**Task details:** Repeat verbatim the lines of the data below, beginning with the line containing "Click the help.openai.com address" and continuing to the end.

Collected data entries
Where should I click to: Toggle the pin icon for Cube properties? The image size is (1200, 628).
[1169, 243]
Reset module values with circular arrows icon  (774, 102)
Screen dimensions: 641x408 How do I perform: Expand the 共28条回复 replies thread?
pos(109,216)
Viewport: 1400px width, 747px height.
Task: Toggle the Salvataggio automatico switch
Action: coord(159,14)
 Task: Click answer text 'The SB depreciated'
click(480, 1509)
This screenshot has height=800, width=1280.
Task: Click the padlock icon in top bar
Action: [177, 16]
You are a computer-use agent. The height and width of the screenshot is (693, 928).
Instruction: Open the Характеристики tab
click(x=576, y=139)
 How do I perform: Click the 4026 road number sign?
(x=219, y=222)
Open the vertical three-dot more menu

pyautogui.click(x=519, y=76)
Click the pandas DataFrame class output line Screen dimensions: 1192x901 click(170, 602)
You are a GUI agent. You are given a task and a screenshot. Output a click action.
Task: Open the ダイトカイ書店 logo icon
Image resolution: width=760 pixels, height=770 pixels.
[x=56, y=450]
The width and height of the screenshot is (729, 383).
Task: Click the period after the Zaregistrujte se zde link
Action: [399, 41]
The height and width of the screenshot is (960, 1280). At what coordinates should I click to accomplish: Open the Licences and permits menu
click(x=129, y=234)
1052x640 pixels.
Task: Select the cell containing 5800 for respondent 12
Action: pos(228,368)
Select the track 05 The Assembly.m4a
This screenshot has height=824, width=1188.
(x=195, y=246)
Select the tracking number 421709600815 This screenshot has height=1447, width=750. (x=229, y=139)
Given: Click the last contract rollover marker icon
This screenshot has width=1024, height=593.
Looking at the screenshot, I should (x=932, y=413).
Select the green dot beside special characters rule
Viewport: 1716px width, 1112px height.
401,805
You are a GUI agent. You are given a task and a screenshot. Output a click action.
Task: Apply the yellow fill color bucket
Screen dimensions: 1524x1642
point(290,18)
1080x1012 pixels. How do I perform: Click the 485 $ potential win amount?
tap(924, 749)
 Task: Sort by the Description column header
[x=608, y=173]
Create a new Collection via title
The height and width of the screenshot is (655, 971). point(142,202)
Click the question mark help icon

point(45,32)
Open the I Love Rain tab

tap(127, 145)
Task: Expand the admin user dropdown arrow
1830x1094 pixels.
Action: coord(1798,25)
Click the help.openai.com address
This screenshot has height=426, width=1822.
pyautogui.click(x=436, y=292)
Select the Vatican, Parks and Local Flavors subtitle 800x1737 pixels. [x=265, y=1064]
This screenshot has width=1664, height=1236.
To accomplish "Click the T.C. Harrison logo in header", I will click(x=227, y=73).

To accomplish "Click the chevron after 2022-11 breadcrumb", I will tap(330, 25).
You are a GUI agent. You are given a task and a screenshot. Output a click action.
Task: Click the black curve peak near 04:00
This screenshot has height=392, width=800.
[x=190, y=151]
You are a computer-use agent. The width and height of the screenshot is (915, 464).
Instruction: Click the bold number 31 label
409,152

**Reply:**
Click the help.openai.com address
This screenshot has height=426, width=1822.
pyautogui.click(x=436, y=292)
Select the Vatican, Parks and Local Flavors subtitle 800x1737 pixels. [x=265, y=1064]
This screenshot has width=1664, height=1236.
To accomplish "Click the T.C. Harrison logo in header", I will click(x=227, y=73).

To accomplish "Click the chevron after 2022-11 breadcrumb", I will tap(330, 25).
You are a GUI agent. You are given a task and a screenshot. Output a click action.
Task: Click the black curve peak near 04:00
This screenshot has height=392, width=800.
[x=190, y=151]
You are a computer-use agent. The width and height of the screenshot is (915, 464).
Instruction: Click the bold number 31 label
409,152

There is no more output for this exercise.